Kinase-inactive Fer rescues vascular tubulogenesis but not hematopoiesis gene expression defects. The injection of fer mRNA and fer-MO1 into fli1a::nEGFP embryos results in increased cell migration into the ISV regions ((B)—WT, (C)—kinase inactive (KD)) when compared to fer-MO1 alone (A), and rescues tube formation ((E)—WT, (F)—KD, Rhodamine-Dextran circulation after 15 min, when compared to fer-MO1 alone (D)). Wild type Fer ameliorates defects in erythrocyte expansion, as observed with runx1 (H), gata1 (K) and hbbe2 (N), while inactive Fer does not ((I,L,P) respectively). fer-MO1 alone is shown in (G,J,M) respectively. Embryos were examined at 30 somites (~28 hpf). Domains of Fer kinase in zebrafish, showing the highly conserved tryptophan and aspartic acid residues, in the SH2 and tyrosine kinase domains, respectively, are shown. Mutating either tryptophan to cysteine (W469C), aspartic acid to arginine (D744R) or lysine to arginine (K600R) resulted in the loss of kinase activity for Fer. The amino acid sequence is shown on top, with the corresponding DNA sequence changes below ((O), Fer KD expression confirmation shown in Supplementary Figure S1).

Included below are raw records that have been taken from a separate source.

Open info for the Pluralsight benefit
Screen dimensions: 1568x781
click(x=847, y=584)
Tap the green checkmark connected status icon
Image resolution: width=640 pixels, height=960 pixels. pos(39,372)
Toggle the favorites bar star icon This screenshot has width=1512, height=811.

Fer functions independently of Notch for erythrocyte population expansion but not intersomitic vessel formation. Co-injection of the Notch Intracellular Domain (NICD), along with wildtype (WT) or kinase-inactive (KD) Fer, showed that active Notch partially rescues vascular migration in the absence of Fer (fli1: (F)—WT, (I)—KD), but not excess erythrocyte proliferation (gata1: (D), WT, (G), KD; scl: (E), WT, (H), KD), when compared to fer-MO1 embryos containing only the NICD (J,K,L). Control MO embryos with injected NICD show normal gene expression of gata1 (A), scl (B) and fli1 (C). fer-MO1 alone—gata1 (M), scl (N) and fli1 (O). Embryos examined at 30 somites (~28 hpf).